A protective effect of fish intake and LCO3-PUFAs on the loss of femoral neck bone mineral density (BMD) in the elderly has been described . LCO3-PUFAs increase the bone formation rate and bone formation markers both in vivo and in vitro, suggesting that increasing the consumption of foods providing LCO3-PUFAs will, by itself or in conjunction with pharmacological methods, be a suitable vector for alleviating the debilitating effects of degenerative and inflammatory bone diseases such as osteoporosis [7–9]. A systematic review of randomized controlled trials (RCTs) that studied the effect of LCO3-PUFAs on osteoporosis  did not find strong conclusions regarding LCO3-PUFAs and bone disease due to the small number and modest sample sizes of RCTs linking any potential benefit of LCO3-PUFAs on skeletal health to the concurrent administration of calcium . Results from cross-sectional studies have also been varied. Most cross-sectional studies show a benefit of LCO3-PUFAs or fatty fish on BMD in men and women [6,11–14] without an effect on fracture [10,12,15,16].
EPA and DHA seem necessary to optimize osteoblastogenesis and slow bone resorption  by affecting the calcium balance and osteoblast activity, changing the membrane function, decreasing inflammatory cytokines such as interleukin-1 (IL-1), interleukin-6 (IL-6), and tumor necrosis factor alpha (TNF-alpha) or modulating peroxisome proliferators-activated receptor gamma (PPARgamma) .
BMD measurements obtained by dual-energy X-ray absorptiometry (DXA) have been demonstrated to be an effective method for diagnosing osteoporosis and assessing the risk of fragility fracture [19,20].
The aim of this study was to investigate the dietary intake of LCO3-PUFAs in Spanish women and to analyze whether BMD at the hips and the lumbar spine measured by DXA were significantly associated with the dietary intake of LCO3-PUFAs (ALA, EPA and DHA) in this population. We further aimed to investigate those putative associations after grouping by the WHO diagnosis criteria for osteoporosis (normal, osteopenic or osteoporosis)
Materials and methods
A total of 1865 women (median age 53; interquartile range (IQR) 47–61; range 20–79) were recruited between 02/2010 and 05/2013 from the local area via internet advertising and primary care consults. The participants were recruited in a clinical convenience sample. All participants who were referred by their primary care physician underwent a DXA scan, but only those who met the inclusion criteria participated in the FFQ survey.
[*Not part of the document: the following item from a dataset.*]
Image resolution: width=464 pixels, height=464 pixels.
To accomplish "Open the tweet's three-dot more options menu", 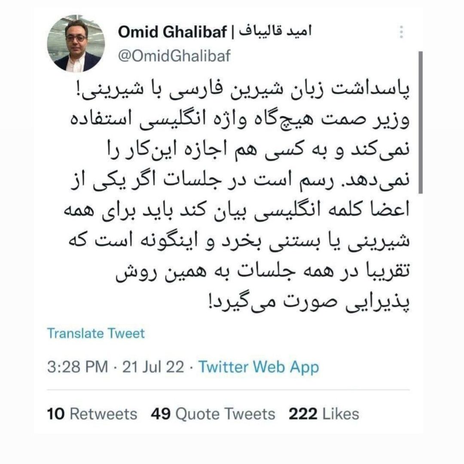I will (401, 32).
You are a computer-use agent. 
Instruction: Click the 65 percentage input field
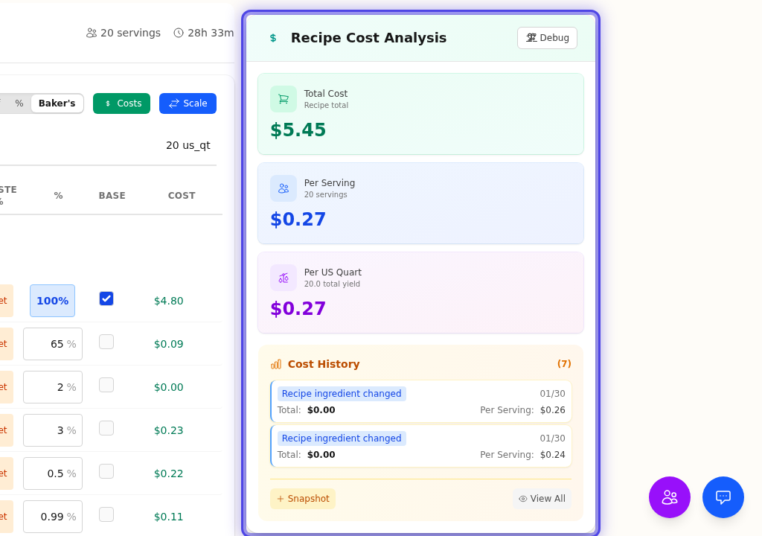[x=52, y=343]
To be eligible for this study, all women had to reside in the community, be of white European origin and have not been diagnosed with mental or physical functional impairments by their primary care physician or a specialist currently involved in their care. The final participant number represents those who satisfactorily completed the FFQ survey, corresponding to 94.7% of the FFQs that were administrated. The University of Extremadura Ethical Advisory Committee approved this study. All participants provided written informed consent in accordance with the 1975 Declaration of Helsinki.
All of the women resided in the urban area of the health district of Caceres, Spain. These women underwent primary examinations. Information was gathered on sociodemographic characteristics (marital status, level of education). Level of education was assessed by asking for the highest educational level completed, ranging from none to university. None of the participants had dietary restrictions, neurological impairments, or physical disabilities, and their medical histories showed no presence of low-trauma fractures. The participants were not taking any medications that could interfere with calcium metabolism (e.g., corticoids, oral anticoagulants, antipsychotics, etc.) and had no diseases, including those associated with abnormalities in mineral metabolism (diabetes mellitus, liver disease, renal osteodystrophy or parathyroid, thyroid, adrenal or ovarian disease) that could interfere with calcium metabolism. None of the participants were using anti-osteoporotic drugs. All subjects led active lives, but none practiced any professional sports. Alcohol intake was sporadic and did not exceed 100 mL/day in any case. In total, 79.5% of the participants were non-smokers (n = 1482).
Anthropometry and DXA
Height was measured using a Harpenden stadiometer with a mandible plane parallel to the floor, and weight was measured using a biomedical precision balance. Height was measured to the nearest cm and weight to the nearest 100 g. Both measurements were determined when the participants were wearing only light clothing and no shoes. Alcohol intake was sporadic and did not exceed 100 mL/day in any case. Body mass index (BMI) was calculated as the weight in kilograms divided by the square of the height in meters (kg/m2).
The subjects underwent a DXA scan of their lumbar spine (L2-L4) and hip (femoral neck) using a Norland XR-800 scanner (Norland at Swissray, Fort Atkinson, WI). The subjects were scanned in light clothes and were told to remove all pieces of metal from their bodies. Based on the double scans performed in adults during the 4 months, the coefficient of variation was 0.98% (n = 20) for BMD at the lumbar spine. The apparatus was calibrated every day, including quality assurance and phantom scanning. Ten repetitions of the measurements in the same person showed that the repeatability of the results was 98.9%. BMD scores were expressed as grams per square centimeter.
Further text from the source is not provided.